■ Exercise details ■
Word for word, please restate the lines from the beginning of the data through the line in which "Task: Open Tutorial de BingX FAQ link" appears.

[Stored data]
-- Opening Marker --

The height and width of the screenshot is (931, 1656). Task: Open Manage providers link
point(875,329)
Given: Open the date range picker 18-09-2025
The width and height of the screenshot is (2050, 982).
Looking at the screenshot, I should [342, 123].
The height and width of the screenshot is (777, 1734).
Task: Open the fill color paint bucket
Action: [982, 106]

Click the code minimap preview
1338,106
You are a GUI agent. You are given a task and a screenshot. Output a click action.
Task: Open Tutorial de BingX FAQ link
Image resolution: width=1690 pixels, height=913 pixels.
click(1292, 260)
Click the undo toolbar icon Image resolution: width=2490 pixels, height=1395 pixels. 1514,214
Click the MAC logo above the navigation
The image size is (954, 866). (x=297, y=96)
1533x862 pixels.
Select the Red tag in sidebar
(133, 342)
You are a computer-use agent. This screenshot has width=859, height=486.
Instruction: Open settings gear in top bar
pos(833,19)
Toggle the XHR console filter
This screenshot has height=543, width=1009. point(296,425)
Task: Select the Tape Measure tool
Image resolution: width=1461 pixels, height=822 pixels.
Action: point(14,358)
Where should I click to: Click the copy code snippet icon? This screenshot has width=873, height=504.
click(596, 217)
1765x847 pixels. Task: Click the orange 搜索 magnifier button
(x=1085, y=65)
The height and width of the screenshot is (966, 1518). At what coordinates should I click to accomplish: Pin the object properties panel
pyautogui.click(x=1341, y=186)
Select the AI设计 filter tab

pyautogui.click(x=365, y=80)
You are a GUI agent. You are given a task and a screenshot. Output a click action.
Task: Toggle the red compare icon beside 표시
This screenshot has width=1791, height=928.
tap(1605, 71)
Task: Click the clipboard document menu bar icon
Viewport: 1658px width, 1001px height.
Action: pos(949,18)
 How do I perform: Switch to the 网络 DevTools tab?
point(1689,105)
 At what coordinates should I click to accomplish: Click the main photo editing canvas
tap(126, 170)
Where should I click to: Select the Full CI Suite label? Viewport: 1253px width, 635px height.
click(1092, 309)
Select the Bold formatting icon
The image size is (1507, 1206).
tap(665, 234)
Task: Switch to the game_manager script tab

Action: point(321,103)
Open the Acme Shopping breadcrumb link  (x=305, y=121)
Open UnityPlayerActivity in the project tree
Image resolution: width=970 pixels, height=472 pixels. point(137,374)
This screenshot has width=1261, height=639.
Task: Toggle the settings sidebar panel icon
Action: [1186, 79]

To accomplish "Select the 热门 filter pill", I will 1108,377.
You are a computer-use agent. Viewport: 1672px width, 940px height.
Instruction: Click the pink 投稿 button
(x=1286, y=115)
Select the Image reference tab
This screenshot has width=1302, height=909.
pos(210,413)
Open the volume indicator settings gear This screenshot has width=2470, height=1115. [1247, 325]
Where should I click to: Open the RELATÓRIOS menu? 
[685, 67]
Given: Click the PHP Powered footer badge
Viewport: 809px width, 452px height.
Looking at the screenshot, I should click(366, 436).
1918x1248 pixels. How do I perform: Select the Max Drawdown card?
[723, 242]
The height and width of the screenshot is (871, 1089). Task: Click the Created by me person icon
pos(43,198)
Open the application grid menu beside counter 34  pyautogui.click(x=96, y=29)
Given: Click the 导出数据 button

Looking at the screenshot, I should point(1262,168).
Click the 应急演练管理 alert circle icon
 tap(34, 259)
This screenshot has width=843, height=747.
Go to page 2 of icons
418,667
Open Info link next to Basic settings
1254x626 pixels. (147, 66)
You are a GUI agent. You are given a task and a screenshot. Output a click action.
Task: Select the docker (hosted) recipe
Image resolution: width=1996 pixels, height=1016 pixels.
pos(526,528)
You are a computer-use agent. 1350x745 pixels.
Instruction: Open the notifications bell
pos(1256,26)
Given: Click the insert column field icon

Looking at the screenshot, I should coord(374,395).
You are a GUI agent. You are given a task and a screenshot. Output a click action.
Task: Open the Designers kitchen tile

-- Closing Marker --

■ The completed task ■
The height and width of the screenshot is (931, 1656). Task: Open Manage providers link
point(875,329)
Given: Open the date range picker 18-09-2025
The width and height of the screenshot is (2050, 982).
Looking at the screenshot, I should [342, 123].
The height and width of the screenshot is (777, 1734).
Task: Open the fill color paint bucket
Action: [982, 106]

Click the code minimap preview
1338,106
You are a GUI agent. You are given a task and a screenshot. Output a click action.
Task: Open Tutorial de BingX FAQ link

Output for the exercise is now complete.